SELECTED EXCERPT:
# My first tablet



## Acer2000 (Sep 17, 2006)

Hi there, :smile:

I just bought my first tablet. It's an Asus Memo Pad 10. How long can these devices normally last? The device cost me €200 and I was thinking of buying a laptop instead since it offers more "power"... What do you think guys? I am actually more worried about the browser not working in the future. Is this a problem that I am likely to encounter? I would like to hear some comments and feedback from you. Thank you :smile:


----------



## Masterchiefxx17 (Feb 27, 2010)

What do you mean in terms of how long do they last?

In terms of battery power or usage?

Why are you worried about the browser?


----------



## Acer2000 (Sep 17, 2006)

Yeah, battery life. Well, I am not worried about the browser... I was just worried that there may be no new apps after a few years that will work on it...is that really the case or is it just me? I am a newbie here


----------



## Masterchiefxx17 (Feb 27, 2010)

The battery life should last you all day with light use. I wouldn't worry about it dying on you.

Android is very good with apps being backwards compatible so it will be quite a long time before you need to worry about that.


----------



## Acer2000 (Sep 17, 2006)

Thank you very much indeed. Just another question: How long can I expect the battery of these devices to live (I am in terms of years) Can the battery be changed after it gets weak?


----------



## Acer2000 (Sep 17, 2006)

What i want to ask is can the battery be changed after a few years when it gets weak? I bought the Asus Memo pad 10 tablet. Will appreciate your advice. Thank you. :smile:


----------



## Masterchiefxx17 (Feb 27, 2010)

Acer2000 said:


> Thank you very much indeed. Just another question: How long can I expect the battery of these devices to live (I am in terms of years) Can the battery be changed after it gets weak?


 The battery will last for more years than you will use the device. The battery is similar to a smartphone battery or laptop battery where they are meant to last years to come.



Acer2000 said:


> What i want to ask is can the battery be changed after a few years when it gets weak? I bought the Asus Memo pad 10 tablet. Will appreciate your advice. Thank you. :smile:


As long as you don't always drain the battery and fully charge it, over and over again, you should be fine.

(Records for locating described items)
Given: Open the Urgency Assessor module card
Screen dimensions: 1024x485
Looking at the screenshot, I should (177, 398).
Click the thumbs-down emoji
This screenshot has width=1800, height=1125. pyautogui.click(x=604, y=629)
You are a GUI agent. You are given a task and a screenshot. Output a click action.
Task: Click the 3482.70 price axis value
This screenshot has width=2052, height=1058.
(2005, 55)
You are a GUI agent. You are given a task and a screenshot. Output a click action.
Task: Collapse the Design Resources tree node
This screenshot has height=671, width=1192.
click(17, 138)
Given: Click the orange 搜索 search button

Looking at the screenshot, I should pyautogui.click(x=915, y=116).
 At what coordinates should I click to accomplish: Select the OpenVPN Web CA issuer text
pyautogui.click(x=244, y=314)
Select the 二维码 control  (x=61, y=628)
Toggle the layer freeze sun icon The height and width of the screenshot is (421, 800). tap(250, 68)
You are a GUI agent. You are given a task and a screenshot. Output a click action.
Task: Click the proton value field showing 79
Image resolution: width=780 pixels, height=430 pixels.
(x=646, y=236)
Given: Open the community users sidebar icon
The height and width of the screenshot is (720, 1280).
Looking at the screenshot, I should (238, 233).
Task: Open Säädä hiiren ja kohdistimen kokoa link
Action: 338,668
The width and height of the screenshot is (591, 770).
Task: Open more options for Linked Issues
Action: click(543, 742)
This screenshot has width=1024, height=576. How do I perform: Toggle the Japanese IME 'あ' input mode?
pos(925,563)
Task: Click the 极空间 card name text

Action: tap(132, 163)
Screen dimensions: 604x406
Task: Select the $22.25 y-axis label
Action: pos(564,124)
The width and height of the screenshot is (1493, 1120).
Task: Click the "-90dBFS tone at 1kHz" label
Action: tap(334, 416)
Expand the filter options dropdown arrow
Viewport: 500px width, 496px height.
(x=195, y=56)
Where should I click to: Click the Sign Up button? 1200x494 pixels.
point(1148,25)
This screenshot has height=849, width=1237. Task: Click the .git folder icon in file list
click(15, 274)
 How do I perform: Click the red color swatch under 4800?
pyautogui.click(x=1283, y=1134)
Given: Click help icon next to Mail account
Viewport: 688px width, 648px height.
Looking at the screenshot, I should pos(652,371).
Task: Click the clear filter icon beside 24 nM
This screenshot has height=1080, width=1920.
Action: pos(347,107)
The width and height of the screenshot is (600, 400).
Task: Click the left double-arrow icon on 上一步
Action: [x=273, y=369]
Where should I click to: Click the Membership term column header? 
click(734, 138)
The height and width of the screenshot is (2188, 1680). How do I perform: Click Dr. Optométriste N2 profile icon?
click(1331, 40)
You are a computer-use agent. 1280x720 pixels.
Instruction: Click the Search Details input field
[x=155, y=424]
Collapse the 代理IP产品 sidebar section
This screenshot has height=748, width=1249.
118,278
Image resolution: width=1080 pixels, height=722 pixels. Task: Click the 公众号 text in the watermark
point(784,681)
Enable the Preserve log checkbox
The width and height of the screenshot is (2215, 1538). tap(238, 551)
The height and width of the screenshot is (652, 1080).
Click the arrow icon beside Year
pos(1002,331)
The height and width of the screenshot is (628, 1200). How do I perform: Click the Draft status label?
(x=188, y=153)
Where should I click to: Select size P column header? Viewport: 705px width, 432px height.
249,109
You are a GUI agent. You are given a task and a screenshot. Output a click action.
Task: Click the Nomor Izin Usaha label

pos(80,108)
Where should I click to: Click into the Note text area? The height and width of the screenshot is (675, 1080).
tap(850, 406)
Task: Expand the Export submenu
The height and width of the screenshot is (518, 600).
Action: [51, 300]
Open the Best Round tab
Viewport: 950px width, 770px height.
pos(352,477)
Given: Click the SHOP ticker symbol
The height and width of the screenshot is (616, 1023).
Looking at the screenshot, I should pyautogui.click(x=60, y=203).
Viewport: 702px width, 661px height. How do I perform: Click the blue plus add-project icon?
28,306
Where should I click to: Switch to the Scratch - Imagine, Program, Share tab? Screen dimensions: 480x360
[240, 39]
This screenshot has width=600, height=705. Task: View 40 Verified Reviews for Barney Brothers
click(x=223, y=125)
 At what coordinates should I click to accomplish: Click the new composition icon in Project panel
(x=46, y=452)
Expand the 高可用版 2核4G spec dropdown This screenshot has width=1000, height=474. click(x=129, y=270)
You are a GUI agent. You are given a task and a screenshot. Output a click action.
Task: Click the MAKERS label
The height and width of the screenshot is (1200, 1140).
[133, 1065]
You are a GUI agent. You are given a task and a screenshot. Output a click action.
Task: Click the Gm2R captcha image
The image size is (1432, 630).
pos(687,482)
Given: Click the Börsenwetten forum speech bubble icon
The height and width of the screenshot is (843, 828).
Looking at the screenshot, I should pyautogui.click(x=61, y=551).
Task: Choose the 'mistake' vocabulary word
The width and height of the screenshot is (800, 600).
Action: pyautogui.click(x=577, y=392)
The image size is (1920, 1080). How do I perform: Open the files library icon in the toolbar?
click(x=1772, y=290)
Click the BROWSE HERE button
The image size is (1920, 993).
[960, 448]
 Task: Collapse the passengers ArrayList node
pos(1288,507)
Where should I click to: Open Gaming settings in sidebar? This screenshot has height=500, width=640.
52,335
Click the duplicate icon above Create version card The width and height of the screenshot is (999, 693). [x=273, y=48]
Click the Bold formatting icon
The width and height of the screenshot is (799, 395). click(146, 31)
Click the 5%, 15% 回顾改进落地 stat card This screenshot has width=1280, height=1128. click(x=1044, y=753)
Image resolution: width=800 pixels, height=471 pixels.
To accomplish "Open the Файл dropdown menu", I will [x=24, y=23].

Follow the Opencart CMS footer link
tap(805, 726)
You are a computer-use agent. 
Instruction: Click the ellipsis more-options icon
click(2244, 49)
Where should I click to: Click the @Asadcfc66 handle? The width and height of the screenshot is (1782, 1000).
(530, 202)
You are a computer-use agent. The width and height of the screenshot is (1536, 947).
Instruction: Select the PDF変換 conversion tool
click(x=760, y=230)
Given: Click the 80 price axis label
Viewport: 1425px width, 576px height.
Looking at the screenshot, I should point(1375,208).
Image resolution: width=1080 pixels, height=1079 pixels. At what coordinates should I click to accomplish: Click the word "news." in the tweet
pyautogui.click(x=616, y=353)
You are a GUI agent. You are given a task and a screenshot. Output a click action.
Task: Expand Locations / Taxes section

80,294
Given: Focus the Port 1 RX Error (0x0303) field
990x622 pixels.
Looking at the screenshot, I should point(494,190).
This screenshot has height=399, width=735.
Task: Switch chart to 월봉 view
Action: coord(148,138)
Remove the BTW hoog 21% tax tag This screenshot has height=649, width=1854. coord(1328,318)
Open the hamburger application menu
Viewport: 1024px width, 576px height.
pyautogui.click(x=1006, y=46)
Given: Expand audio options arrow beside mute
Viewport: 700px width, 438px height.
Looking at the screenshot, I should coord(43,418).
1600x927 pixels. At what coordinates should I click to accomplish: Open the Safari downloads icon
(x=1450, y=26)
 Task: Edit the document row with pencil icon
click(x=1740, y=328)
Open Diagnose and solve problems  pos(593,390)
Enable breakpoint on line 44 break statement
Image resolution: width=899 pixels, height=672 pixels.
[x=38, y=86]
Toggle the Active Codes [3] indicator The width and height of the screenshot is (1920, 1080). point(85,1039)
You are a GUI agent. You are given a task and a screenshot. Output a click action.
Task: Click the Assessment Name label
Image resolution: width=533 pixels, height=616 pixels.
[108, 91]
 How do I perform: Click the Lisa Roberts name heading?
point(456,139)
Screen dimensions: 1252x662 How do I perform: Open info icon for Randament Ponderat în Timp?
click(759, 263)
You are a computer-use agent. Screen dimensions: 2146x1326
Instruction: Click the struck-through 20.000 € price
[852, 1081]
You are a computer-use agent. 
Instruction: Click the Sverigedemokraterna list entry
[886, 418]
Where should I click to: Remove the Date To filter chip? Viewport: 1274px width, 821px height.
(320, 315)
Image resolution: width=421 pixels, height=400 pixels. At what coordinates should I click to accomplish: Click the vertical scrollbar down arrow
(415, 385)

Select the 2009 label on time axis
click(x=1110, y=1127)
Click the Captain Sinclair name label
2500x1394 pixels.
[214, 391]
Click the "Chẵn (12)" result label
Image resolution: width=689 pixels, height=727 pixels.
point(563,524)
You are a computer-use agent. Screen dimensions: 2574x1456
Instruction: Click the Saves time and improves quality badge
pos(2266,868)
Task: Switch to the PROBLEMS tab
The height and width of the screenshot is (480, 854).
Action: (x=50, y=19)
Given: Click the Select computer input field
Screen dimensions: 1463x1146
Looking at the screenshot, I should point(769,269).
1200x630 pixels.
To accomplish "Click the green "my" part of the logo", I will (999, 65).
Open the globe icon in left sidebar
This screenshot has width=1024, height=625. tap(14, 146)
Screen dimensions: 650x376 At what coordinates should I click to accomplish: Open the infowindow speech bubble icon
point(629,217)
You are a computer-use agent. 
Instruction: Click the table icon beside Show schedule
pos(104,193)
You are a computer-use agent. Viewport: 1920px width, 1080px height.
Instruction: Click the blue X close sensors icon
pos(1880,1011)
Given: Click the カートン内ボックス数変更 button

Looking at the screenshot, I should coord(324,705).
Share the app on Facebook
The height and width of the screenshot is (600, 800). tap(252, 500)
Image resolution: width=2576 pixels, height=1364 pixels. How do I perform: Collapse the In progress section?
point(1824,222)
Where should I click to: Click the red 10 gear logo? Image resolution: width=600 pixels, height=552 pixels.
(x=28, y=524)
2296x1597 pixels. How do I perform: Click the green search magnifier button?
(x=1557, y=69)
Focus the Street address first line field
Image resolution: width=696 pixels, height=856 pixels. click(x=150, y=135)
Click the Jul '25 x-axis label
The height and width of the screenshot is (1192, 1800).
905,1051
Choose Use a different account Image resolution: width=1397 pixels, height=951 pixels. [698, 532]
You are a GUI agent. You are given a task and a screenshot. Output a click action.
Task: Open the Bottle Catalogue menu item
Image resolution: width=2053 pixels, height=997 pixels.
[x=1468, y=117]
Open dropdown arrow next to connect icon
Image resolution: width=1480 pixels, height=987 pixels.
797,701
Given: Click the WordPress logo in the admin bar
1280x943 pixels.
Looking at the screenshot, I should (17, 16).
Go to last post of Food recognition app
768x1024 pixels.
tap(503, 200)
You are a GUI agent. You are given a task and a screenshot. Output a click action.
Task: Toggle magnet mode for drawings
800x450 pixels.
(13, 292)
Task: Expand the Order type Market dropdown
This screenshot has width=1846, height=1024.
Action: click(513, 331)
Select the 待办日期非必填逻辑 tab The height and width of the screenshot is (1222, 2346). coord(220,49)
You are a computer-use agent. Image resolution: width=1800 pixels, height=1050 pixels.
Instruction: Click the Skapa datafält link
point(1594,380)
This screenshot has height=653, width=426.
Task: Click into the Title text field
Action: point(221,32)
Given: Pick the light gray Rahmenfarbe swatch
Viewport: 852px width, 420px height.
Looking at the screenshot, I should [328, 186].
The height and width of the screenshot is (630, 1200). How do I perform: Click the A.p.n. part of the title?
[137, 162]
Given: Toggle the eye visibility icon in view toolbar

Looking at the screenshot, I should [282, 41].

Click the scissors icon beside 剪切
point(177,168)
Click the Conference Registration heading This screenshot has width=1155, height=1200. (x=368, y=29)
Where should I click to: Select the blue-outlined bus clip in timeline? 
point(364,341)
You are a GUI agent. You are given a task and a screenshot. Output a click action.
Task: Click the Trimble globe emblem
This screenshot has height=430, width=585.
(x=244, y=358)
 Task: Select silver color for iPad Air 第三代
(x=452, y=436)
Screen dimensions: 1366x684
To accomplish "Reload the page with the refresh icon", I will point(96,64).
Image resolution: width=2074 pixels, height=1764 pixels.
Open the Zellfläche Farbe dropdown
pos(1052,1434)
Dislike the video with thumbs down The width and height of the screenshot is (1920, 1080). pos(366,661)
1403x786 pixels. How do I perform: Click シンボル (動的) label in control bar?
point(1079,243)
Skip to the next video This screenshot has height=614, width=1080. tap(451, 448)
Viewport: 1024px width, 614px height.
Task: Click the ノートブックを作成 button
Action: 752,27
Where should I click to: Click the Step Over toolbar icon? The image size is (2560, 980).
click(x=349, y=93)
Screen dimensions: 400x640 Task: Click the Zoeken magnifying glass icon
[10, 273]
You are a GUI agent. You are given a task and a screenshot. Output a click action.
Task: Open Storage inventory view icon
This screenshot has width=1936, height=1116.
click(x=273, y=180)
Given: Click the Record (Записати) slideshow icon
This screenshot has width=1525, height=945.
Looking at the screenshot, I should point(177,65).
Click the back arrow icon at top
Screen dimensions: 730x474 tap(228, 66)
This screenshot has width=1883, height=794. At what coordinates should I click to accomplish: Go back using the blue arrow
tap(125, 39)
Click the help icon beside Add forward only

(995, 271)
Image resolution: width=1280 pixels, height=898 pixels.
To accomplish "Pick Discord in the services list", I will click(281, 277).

WRITTEN TASK A:
In the records, rewrite every line from the one containing "This screenshot has width=600, height=705." through the one containing "(x=46, y=452)", including the requests. Raise each coordinate in the answers by 135.
WRITTEN TASK B:
Carry on the forum thread about the new tablet, starting right after its final post.

FINAL ANSWER A:
This screenshot has width=600, height=705. Task: View 40 Verified Reviews for Barney Brothers
click(x=358, y=260)
 At what coordinates should I click to accomplish: Click the new composition icon in Project panel
(x=181, y=587)

FINAL ANSWER B:
----------



## Panther063 (Jul 13, 2009)

The battery is rated to last 8.5 hours under power saving mode, shown on the Asus website.
Changing the battery appears to be relatively easy, but requires you pull the back cover off and remove 4 screws and disconnect a couple of cables.
I'm not sure if batteries are available, Google will tell you.
As mentioned already, the battery should last longer than you will need as far as lifetime of the device.


----------



## Acer2000 (Sep 17, 2006)

Many thanks to all of you. I appreciate your input. I was wondering if I can do multitasking on this tablet. I like to be able to read an article in a newspaper as well as listen to music. Is this possible? I am sorry if I ask such basic questions but I am a newbie to these devices. :smile:


----------



## sobeit (Nov 11, 2007)

Acer2000 said:


> Many thanks to all of you. I appreciate your input. I was wondering if I can do multitasking on this tablet. I like to be able to read an article in a newspaper as well as listen to music. Is this possible? I am sorry if I ask such basic questions but I am a newbie to these devices. :smile:


the easiestand fastest way to find out is to give it a try. however to answer your question is yes it can.


----------



## Acer2000 (Sep 17, 2006)

Hi sobeit,

I'll give it a try and let you know. Can I connect the tablet to my Windows 8 PC? I like to transfer some pictures to my tablet.


----------



## Masterchiefxx17 (Feb 27, 2010)

You can if you have a micro USB to USB transfer cable.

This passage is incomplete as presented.